PyData Seattle 2023

Scaling data workloads using the best of both worlds: pandas and Spark
04-28, 10:15–11:00 (America/Los_Angeles), St. Helens

It is indisputable that pandas is oftentimes the keystone element in any data wrangling and analysis workloads. However, the challenge is that pandas is not meant for big data processing. This presents data practitioners a dilemma: should we downsample data and lose information? Or should we explore a distributed processing framework to scale out data workloads? An example of a mainstream distributed processing tool is Apache Spark. However, this means data practitioners now have to learn a new language, PySpark. Not all is bleak though: pandas API on Spark provides pandas equivalent APIs in PySpark. It allows pandas users to transition from single-node to distributed environment, by just simply swapping the pandas package with pyspark.pandas.

On the other hand, existing PySpark users may wish to write their own custom user-defined functions (UDFs) that are not included in existing PySpark API. Pandas Function APIs, newly included in Spark 3.0+, allow users to apply arbitrary Python native functions, with pandas instances as the input and output against a PySpark dataframe. For instance, data scientists could use pandas function API to train a ML model based on each group of data using a single line of code.

Co-presented by both a top open-source Apache Spark commiter and a hands-on data science consultant, this talk equips data analysts and scientists with the knowledge of scaling their data analysis workloads with implementation details and best practice guidance.
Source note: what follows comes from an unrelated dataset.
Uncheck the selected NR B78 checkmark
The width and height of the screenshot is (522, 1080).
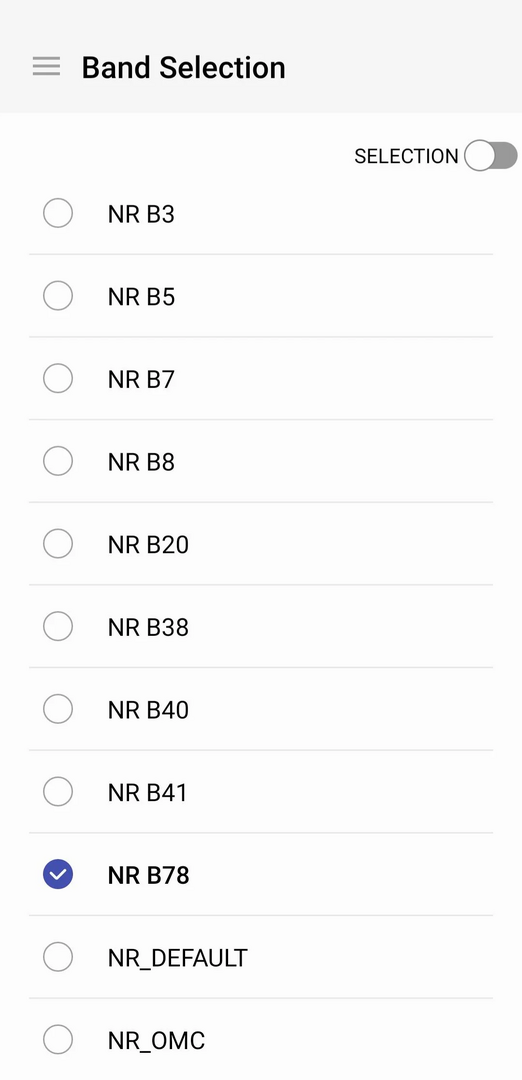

Working knowledge of pandas, basic Spark, and machine learning is helpful.

Time 0-5 mins:
- Introduce the common challenges with using single-node pandas library for data analysis
- Introduce distributed data processing framework, Apache Spark
- Introduce pandas API on Spark

Time 5-15 mins:
- How pandas API on Spark works under the hood
- Performance comparisons between pandas API on Spark vs pandas
- Coverage of pyspark.pandas API
- Best practices with respect to choosing types of indices for pyspark.pandas dataframes

Time 15-30 mins:
- Introduce pandas function API for PySpark users
- Types of pandas function API
- E.g. train models on groups of data, apply custom transformation to PySpark dataframes
- Provide best practices: how best to partition PySpark dataframes

Time 30-45 mins:
- Q/A

Prior Knowledge Expected

No previous knowledge expected

Hyukjin is a techlead in PySpark team as a Staff Software Engineer in Databricks, and Apache Spark PMC member and committer, working on many different areas in Apache Spark such as PySpark, Spark SQL, SparkR, etc.

He is the number one top contributor in Apache Spark, one of the top contributors in pandas API on Spark (Koalas), and the maintainer of multiple open source projects such as Py4J. He mainly focuses on development, helping discussions, and reviewing many features and changes in Apache Spark.

Chengyin Eng is a Senior Data Scientist on the Machine Learning Practice team at Databricks. She is experienced in developing end-to-end scalable machine learning solutions for cross-functional clients and works with product/engineering tam to define MLOps best practices. She also teaches ML in production and deep learning courses. She spoke at Open Data Science Conference, Data and AI Summit, Women in Data Science, etc. Outside of work, she enjoys connecting with friends, watching crime mystery films, and trying out new food recipes.